- **Input rows**:
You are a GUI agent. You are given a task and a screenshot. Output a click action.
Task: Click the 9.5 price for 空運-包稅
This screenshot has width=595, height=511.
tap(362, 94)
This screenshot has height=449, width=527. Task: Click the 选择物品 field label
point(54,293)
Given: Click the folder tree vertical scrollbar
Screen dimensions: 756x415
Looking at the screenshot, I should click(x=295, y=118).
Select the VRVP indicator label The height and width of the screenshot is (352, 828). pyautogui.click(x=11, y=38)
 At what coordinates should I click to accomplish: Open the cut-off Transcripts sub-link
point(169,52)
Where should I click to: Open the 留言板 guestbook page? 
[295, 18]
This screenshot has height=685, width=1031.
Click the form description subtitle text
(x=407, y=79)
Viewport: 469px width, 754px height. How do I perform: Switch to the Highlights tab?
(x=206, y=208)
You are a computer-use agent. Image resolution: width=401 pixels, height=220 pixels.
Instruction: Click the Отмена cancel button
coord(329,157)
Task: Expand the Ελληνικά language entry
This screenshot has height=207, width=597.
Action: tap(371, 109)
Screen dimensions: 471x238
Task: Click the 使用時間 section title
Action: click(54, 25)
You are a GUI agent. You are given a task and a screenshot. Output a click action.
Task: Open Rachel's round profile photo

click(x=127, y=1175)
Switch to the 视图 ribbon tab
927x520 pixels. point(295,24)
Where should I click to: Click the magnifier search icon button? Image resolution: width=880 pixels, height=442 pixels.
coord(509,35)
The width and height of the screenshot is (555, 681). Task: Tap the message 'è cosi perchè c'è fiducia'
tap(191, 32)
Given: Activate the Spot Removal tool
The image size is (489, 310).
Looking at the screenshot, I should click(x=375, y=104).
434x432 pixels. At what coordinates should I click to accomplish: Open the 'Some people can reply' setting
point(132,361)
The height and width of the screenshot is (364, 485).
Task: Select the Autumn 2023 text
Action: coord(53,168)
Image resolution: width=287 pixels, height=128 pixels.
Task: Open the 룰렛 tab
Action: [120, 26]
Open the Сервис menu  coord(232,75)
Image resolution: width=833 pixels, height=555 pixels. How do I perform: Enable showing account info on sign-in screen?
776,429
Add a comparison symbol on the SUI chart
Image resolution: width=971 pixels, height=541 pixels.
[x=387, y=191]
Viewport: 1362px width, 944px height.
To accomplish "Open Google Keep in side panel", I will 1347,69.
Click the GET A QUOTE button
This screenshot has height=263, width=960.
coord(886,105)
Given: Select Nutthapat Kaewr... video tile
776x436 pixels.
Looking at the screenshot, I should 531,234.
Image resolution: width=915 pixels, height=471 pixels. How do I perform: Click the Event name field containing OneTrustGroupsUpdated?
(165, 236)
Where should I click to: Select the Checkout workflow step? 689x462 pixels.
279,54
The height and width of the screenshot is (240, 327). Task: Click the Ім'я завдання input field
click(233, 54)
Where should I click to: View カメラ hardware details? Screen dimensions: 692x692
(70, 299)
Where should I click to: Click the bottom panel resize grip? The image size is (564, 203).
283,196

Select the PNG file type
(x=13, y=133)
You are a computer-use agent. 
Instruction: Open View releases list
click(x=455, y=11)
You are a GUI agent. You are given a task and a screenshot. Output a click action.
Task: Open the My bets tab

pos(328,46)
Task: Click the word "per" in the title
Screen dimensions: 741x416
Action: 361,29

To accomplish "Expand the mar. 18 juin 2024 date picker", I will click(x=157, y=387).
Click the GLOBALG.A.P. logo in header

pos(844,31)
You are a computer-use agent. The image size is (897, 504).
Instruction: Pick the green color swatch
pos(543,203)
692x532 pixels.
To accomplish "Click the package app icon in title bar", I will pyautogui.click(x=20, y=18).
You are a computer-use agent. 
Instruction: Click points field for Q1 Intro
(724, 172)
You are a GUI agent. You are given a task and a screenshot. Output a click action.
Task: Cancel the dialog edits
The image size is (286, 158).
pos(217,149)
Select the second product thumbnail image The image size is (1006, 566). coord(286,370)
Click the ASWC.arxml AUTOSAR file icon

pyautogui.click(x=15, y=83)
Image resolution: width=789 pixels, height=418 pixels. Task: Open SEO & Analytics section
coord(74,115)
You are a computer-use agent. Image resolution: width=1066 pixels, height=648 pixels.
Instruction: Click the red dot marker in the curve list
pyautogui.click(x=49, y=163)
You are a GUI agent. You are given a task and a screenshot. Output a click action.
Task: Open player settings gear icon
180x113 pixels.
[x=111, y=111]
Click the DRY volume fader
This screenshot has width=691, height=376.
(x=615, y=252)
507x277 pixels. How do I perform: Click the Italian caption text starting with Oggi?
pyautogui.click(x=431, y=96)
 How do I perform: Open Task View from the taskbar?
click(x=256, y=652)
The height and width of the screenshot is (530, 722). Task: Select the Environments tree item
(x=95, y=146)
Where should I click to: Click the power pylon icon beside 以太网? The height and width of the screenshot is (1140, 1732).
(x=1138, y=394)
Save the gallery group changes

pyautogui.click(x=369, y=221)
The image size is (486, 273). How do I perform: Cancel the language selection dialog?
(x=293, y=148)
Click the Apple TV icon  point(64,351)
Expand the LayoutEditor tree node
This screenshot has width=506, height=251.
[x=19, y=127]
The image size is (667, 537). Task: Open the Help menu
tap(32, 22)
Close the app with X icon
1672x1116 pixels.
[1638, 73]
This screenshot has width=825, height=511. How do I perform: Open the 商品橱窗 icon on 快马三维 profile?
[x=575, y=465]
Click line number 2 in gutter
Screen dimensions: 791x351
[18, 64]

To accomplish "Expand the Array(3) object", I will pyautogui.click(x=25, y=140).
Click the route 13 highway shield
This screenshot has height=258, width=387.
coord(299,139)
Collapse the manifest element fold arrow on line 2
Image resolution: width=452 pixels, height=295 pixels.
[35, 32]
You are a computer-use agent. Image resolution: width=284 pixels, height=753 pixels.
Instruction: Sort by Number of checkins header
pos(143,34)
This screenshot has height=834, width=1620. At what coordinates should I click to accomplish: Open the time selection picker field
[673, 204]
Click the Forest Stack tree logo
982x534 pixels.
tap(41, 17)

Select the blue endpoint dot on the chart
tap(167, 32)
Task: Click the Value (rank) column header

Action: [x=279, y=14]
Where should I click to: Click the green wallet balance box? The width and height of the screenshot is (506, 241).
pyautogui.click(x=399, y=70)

- **Exercise details**: Print all of the lines above again, without changing a single character.

- **Exercise response**:
You are a GUI agent. You are given a task and a screenshot. Output a click action.
Task: Click the 9.5 price for 空運-包稅
This screenshot has width=595, height=511.
tap(362, 94)
This screenshot has height=449, width=527. Task: Click the 选择物品 field label
point(54,293)
Given: Click the folder tree vertical scrollbar
Screen dimensions: 756x415
Looking at the screenshot, I should click(x=295, y=118).
Select the VRVP indicator label The height and width of the screenshot is (352, 828). pyautogui.click(x=11, y=38)
 At what coordinates should I click to accomplish: Open the cut-off Transcripts sub-link
point(169,52)
Where should I click to: Open the 留言板 guestbook page? 
[295, 18]
This screenshot has height=685, width=1031.
Click the form description subtitle text
(x=407, y=79)
Viewport: 469px width, 754px height. How do I perform: Switch to the Highlights tab?
(x=206, y=208)
You are a computer-use agent. Image resolution: width=401 pixels, height=220 pixels.
Instruction: Click the Отмена cancel button
coord(329,157)
Task: Expand the Ελληνικά language entry
This screenshot has height=207, width=597.
Action: tap(371, 109)
Screen dimensions: 471x238
Task: Click the 使用時間 section title
Action: click(54, 25)
You are a GUI agent. You are given a task and a screenshot. Output a click action.
Task: Open Rachel's round profile photo

click(x=127, y=1175)
Switch to the 视图 ribbon tab
927x520 pixels. point(295,24)
Where should I click to: Click the magnifier search icon button? Image resolution: width=880 pixels, height=442 pixels.
coord(509,35)
The width and height of the screenshot is (555, 681). Task: Tap the message 'è cosi perchè c'è fiducia'
tap(191, 32)
Given: Activate the Spot Removal tool
The image size is (489, 310).
Looking at the screenshot, I should click(x=375, y=104).
434x432 pixels. At what coordinates should I click to accomplish: Open the 'Some people can reply' setting
point(132,361)
The height and width of the screenshot is (364, 485).
Task: Select the Autumn 2023 text
Action: coord(53,168)
Image resolution: width=287 pixels, height=128 pixels.
Task: Open the 룰렛 tab
Action: [120, 26]
Open the Сервис menu  coord(232,75)
Image resolution: width=833 pixels, height=555 pixels. How do I perform: Enable showing account info on sign-in screen?
776,429
Add a comparison symbol on the SUI chart
Image resolution: width=971 pixels, height=541 pixels.
[x=387, y=191]
Viewport: 1362px width, 944px height.
To accomplish "Open Google Keep in side panel", I will 1347,69.
Click the GET A QUOTE button
This screenshot has height=263, width=960.
coord(886,105)
Given: Select Nutthapat Kaewr... video tile
776x436 pixels.
Looking at the screenshot, I should 531,234.
Image resolution: width=915 pixels, height=471 pixels. How do I perform: Click the Event name field containing OneTrustGroupsUpdated?
(165, 236)
Where should I click to: Select the Checkout workflow step? 689x462 pixels.
279,54
The height and width of the screenshot is (240, 327). Task: Click the Ім'я завдання input field
click(233, 54)
Where should I click to: View カメラ hardware details? Screen dimensions: 692x692
(70, 299)
Where should I click to: Click the bottom panel resize grip? The image size is (564, 203).
283,196

Select the PNG file type
(x=13, y=133)
You are a computer-use agent. 
Instruction: Open View releases list
click(x=455, y=11)
You are a GUI agent. You are given a task and a screenshot. Output a click action.
Task: Open the My bets tab

pos(328,46)
Task: Click the word "per" in the title
Screen dimensions: 741x416
Action: 361,29

To accomplish "Expand the mar. 18 juin 2024 date picker", I will click(x=157, y=387).
Click the GLOBALG.A.P. logo in header

pos(844,31)
You are a computer-use agent. The image size is (897, 504).
Instruction: Pick the green color swatch
pos(543,203)
692x532 pixels.
To accomplish "Click the package app icon in title bar", I will pyautogui.click(x=20, y=18).
You are a computer-use agent. 
Instruction: Click points field for Q1 Intro
(724, 172)
You are a GUI agent. You are given a task and a screenshot. Output a click action.
Task: Cancel the dialog edits
The image size is (286, 158).
pos(217,149)
Select the second product thumbnail image The image size is (1006, 566). coord(286,370)
Click the ASWC.arxml AUTOSAR file icon

pyautogui.click(x=15, y=83)
Image resolution: width=789 pixels, height=418 pixels. Task: Open SEO & Analytics section
coord(74,115)
You are a computer-use agent. Image resolution: width=1066 pixels, height=648 pixels.
Instruction: Click the red dot marker in the curve list
pyautogui.click(x=49, y=163)
You are a GUI agent. You are given a task and a screenshot. Output a click action.
Task: Open player settings gear icon
180x113 pixels.
[x=111, y=111]
Click the DRY volume fader
This screenshot has width=691, height=376.
(x=615, y=252)
507x277 pixels. How do I perform: Click the Italian caption text starting with Oggi?
pyautogui.click(x=431, y=96)
 How do I perform: Open Task View from the taskbar?
click(x=256, y=652)
The height and width of the screenshot is (530, 722). Task: Select the Environments tree item
(x=95, y=146)
Where should I click to: Click the power pylon icon beside 以太网? The height and width of the screenshot is (1140, 1732).
(x=1138, y=394)
Save the gallery group changes

pyautogui.click(x=369, y=221)
The image size is (486, 273). How do I perform: Cancel the language selection dialog?
(x=293, y=148)
Click the Apple TV icon  point(64,351)
Expand the LayoutEditor tree node
This screenshot has width=506, height=251.
[x=19, y=127]
The image size is (667, 537). Task: Open the Help menu
tap(32, 22)
Close the app with X icon
1672x1116 pixels.
[1638, 73]
This screenshot has width=825, height=511. How do I perform: Open the 商品橱窗 icon on 快马三维 profile?
[x=575, y=465]
Click line number 2 in gutter
Screen dimensions: 791x351
[18, 64]

To accomplish "Expand the Array(3) object", I will pyautogui.click(x=25, y=140).
Click the route 13 highway shield
This screenshot has height=258, width=387.
coord(299,139)
Collapse the manifest element fold arrow on line 2
Image resolution: width=452 pixels, height=295 pixels.
[35, 32]
You are a computer-use agent. Image resolution: width=284 pixels, height=753 pixels.
Instruction: Sort by Number of checkins header
pos(143,34)
This screenshot has height=834, width=1620. At what coordinates should I click to accomplish: Open the time selection picker field
[673, 204]
Click the Forest Stack tree logo
982x534 pixels.
tap(41, 17)

Select the blue endpoint dot on the chart
tap(167, 32)
Task: Click the Value (rank) column header

Action: [x=279, y=14]
Where should I click to: Click the green wallet balance box? The width and height of the screenshot is (506, 241).
pyautogui.click(x=399, y=70)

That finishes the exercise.